Cardinal George Pell is back on Australian soil, flying into Sydney for the time after a few years of serving as the Vatican's finance chief.  Pell will face multiple historical sexual abuse charges in Victoria later this month.  Fairfax media reports he left the airport via a separate door as the regular passengers, and was whisked away by waiting vehicles. 

Iraqi Prime Minister Haider al-Abadi declared victory over the so-called Islamic State in Mosul, after a bitterly-fought battle for control of the country's second largest city.  Al-Abadi traveled to Mosul on Sunday to formally reclaim the devastated city and congratulate "the heroic fighters and the Iraqi people on the achievement of the major victory" - Those fighters included Iraqi troops, Shiite militias, and the Kurdish Peshmerga.  But Mosul has largely been reduced to rubble after nine months of fighting which killed thousands and scattered a million former residents.  It was the last major piece of real estate held by IS three years after declaring its "caliphate". 

Hundreds of thousands of Turks completed a 450-kilometer long "March for Justice" from Ankara to Istanbul in opposition to President Recep Tayyip Erdogan's authoritarian crackdown.  This culminated in a giant rally in which they decried the mass dismissals of teachers, police, and government officials as well as extra-judicial imprisonments that followed last year's failed coup.  This was the biggest show of opposition to Erdogan since the Gezi Park disturbances in 2014; although Erdogan falsely condemned the marchers as "terrorists", the government seemed careful not to directly confront the march and rally.

Prime Minister Malcolm Turnbull is looking at closer economic ties with Europe in the coming years.  During a visit with French President Emmanuel Macron at the Elysees Palace in Paris, Mr. Turnbull said that the EU and Oz could sign a free trade agreement by 2019.  The two men also insisted "the largest and most ambitious military project in Australia's history" - the construction of a dozen next-generation submarines in a joint venture in Adelaide - will be underway by 2021, with the first subs going into service in 2030.  "The future submarine project is a generational, a multi-generational project," Mr. Turnbull said.  "It is a national enterprise.  And it is one where we are working together, our two nations side-by-side as our forebears did so long ago," he added.
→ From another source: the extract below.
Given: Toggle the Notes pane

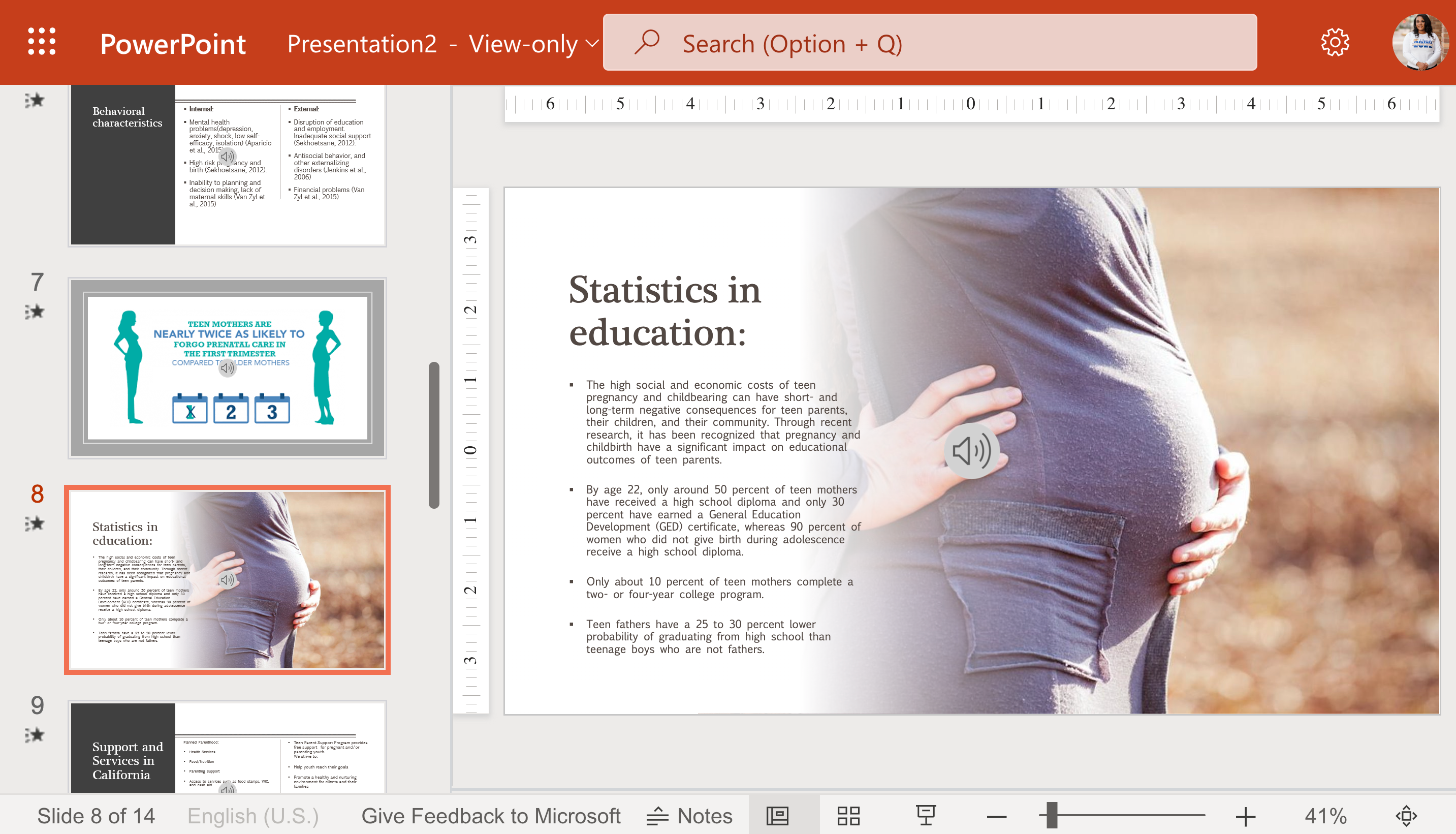Looking at the screenshot, I should coord(689,816).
Mr. Turnbull also rehashed the G20 Summit in Hamburg, Germany which ended on Saturday.  Expressing his disappointment that the nations left without formally condemning North Korea nuclear program and successful test of an intercontinental ballistic missile (ICBM), he insisted that "nobody around that table was defending the North Koreans, in terms of their conduct"; and that Pyongyang's only friend in the world Beijing has the "greatest leverage and hence the greatest responsibility" to convince North Korea to get it together. 
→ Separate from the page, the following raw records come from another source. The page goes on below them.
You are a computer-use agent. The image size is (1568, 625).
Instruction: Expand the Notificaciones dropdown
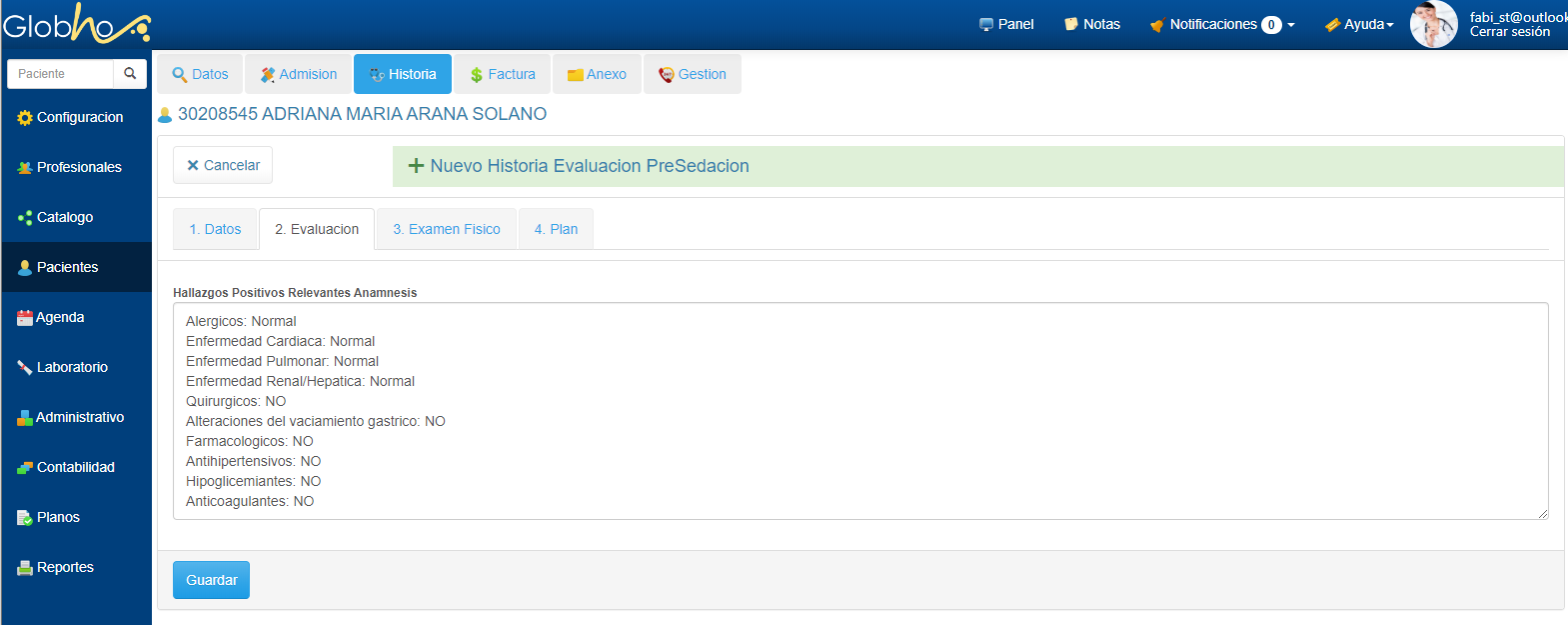click(1222, 24)
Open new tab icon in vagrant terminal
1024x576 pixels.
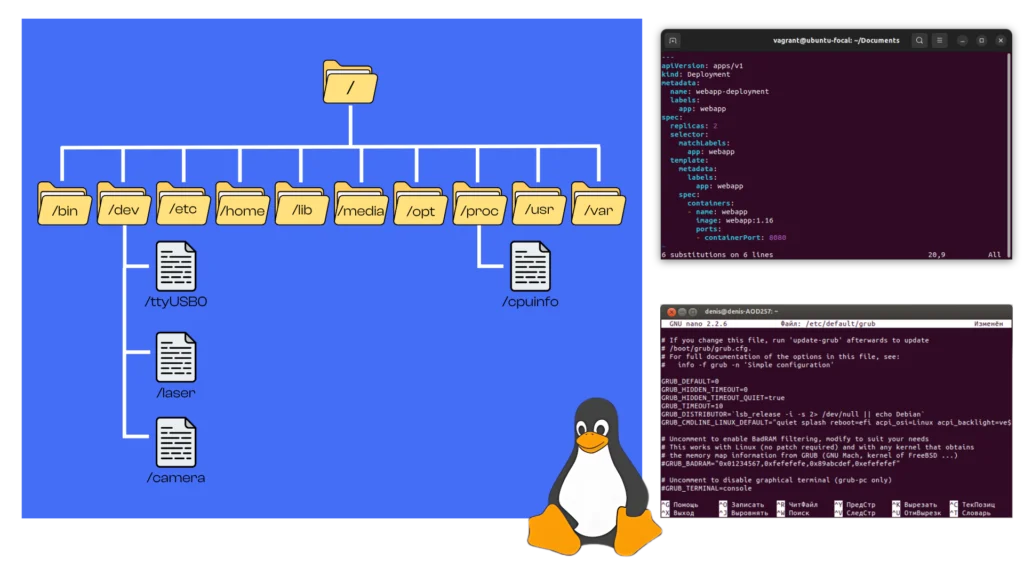coord(673,40)
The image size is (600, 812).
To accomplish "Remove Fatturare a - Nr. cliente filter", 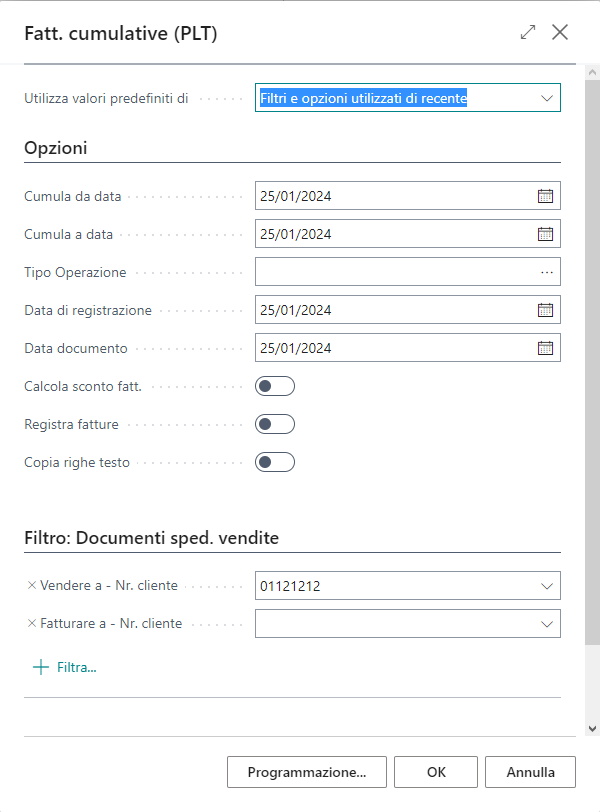I will pos(31,623).
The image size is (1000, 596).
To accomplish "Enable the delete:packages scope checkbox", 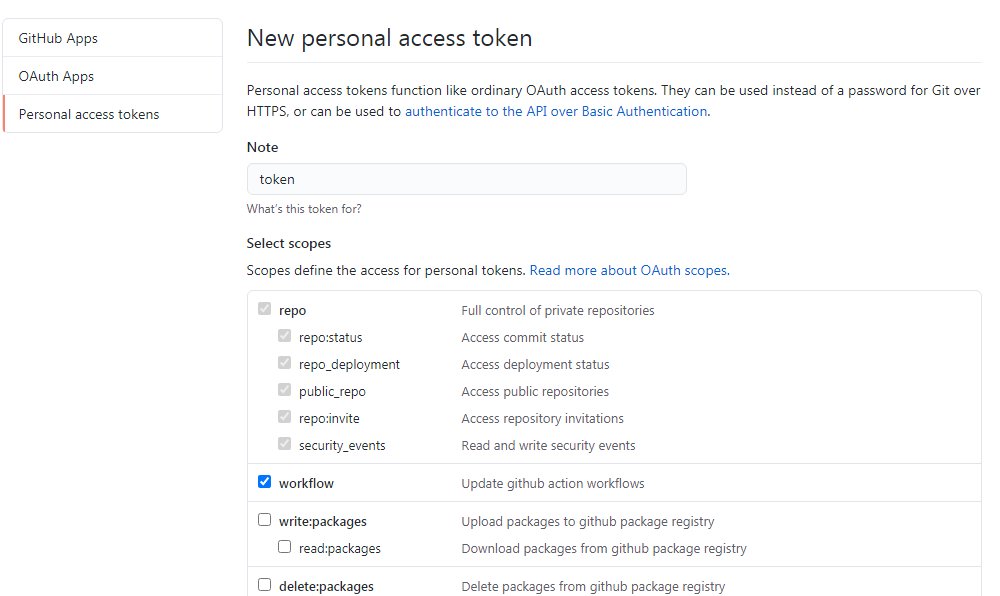I will tap(264, 585).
The US delegation to the G20 led by Donald Trump isolated itself from the rest of the world not only by rejecting the Paris Climate Accord, but as we're learning now through sheer incompetence.  A press release following the orange clown's meeting with Chinese President Xi Jinping referred to him as president "of the Republic of China" - in fact, Mr. Xi is President of the People's Republic of China. 
White House
Earlier, the White House had labelled Shinzo Abe president of Japan - he is in fact the Prime Minister.  And a picture posted on Trump's Instagram account misidentified Singaporean Prime Minister Lee Hsien Loong as Indonesian President Joko Widodo. 
Instagram
And YES, you did sense a pattern there.

Trump's idea to form a new cyber security alliance with the Kremlin is getting a lot of criticism from his own Republican party in Washington, DC.  Senator Lindsey Graham said it was "pretty close" to "the dumbest idea" he's ever heard.  Sen. Marco Rubio of Florida compared Trump's hare-brained plan to putting Syria's Bashar al-Assad in charge of a chemical weapons detection unit.  And former GOP presidential candidate Sen. John McCain deadpanned, "I am sure that Vladimir Putin could be of enormous assistance in that effort since he's doing the hacking."
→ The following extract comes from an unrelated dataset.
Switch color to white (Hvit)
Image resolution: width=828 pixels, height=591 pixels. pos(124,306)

Venezuelan President Nicolas Maduro is praising the release of opposition leader Leopoldo Lopez from prison.  The Supreme Court sprung Lopez after three years of a 14 year sentence for inciting deadly violence because of unspecified medical issues.  President Maduro said he "respected" and "supported" the Supreme Court's decision, but called for "a message of peace and rectification" in the country which has been rocked by protests whipped up by the conservative opposition.